Proses penafsiran terhadap teks (suci) melahirkan pemahaman baru bagi penapsirnya. Pemahaman tersebut didapat karena penafsir berada pada horizon yang berbeda dengan horizon dimana teks terbentuk. Horizon keduanya menentukan makna yang dimunculkannya. Pembacaan yang dilakukan dalam hal ini dengan menggunakan instrumen baru yang lebih bisa memunculkan makna baru yang lebih prograsif. Instrumen yang sering digunakan oleh pemikir Islam kontemporer adalah hermeneutika.

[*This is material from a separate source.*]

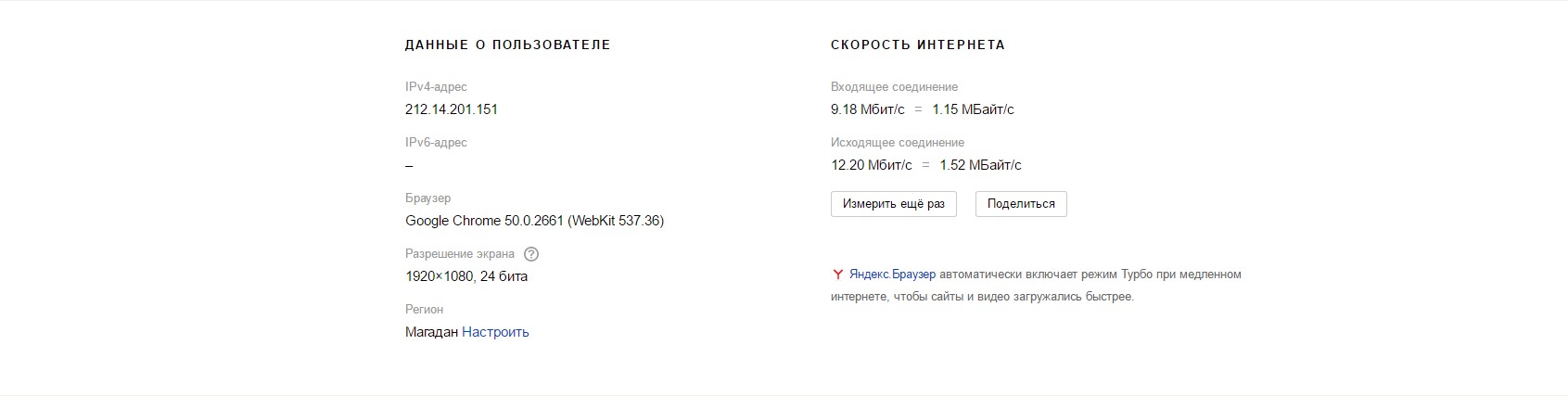The image size is (1568, 396).
Task: Click the Разрешение экрана label
Action: pos(459,254)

Hermeneutika merupakan paradigma Barat yang dipakai untuk membaca secara progresip tek-teks warisan Islam. Melalui proses pembacaan ini terjadi proses interaksi pemikran Islam dengan pemikiran Barat. Interaksi dialogis telah melibatkan sebuah proses dialektika yang intensif antara tradisi besar dan tradisi kecil dalam sejarah pemikiran Islam. Perubahan (change) terjadi ketika hermeneutika merupakan tradisi baru memiliki kekuatan dibanding tradisi lama. Akan tetapi, proses kesinambungan (continuity) dengan tradisi lama tetap berjalan meskipun telah muncul tradisi baru. Dari proses hermeneutis ala Abu Zayd ini kemudian memunculkan pemahaman baru. Menurut Abu Zayd, penafsiran tidak hanya memunculkan makna, tapi juga harus menghasilkan signifikansi baru dari teks, yaitu pengertian teks dalam konteks sosio-kultural saat ini yang dapat ditarik dari makna historis teks itu sendiri. Untuk menghasilkan signifikansi baru dari teks ini, harus memperhitungkan dua kutub pembacaan : 1) teks Al-Qur'an dan dinamikanya dalam konteks historisnya sendiri, dan 2) horizon pembacaan saat ini dalam keseluruhan konteks historis cultural dan ideologinya. Pemahaman yang terakhir ini kemudian dijadikan landasan pembacaan-pembacaan berikutnya. Kata kunci : Hermeneutka Modern, Sejarah Perkembangannya dan Kemunculannya.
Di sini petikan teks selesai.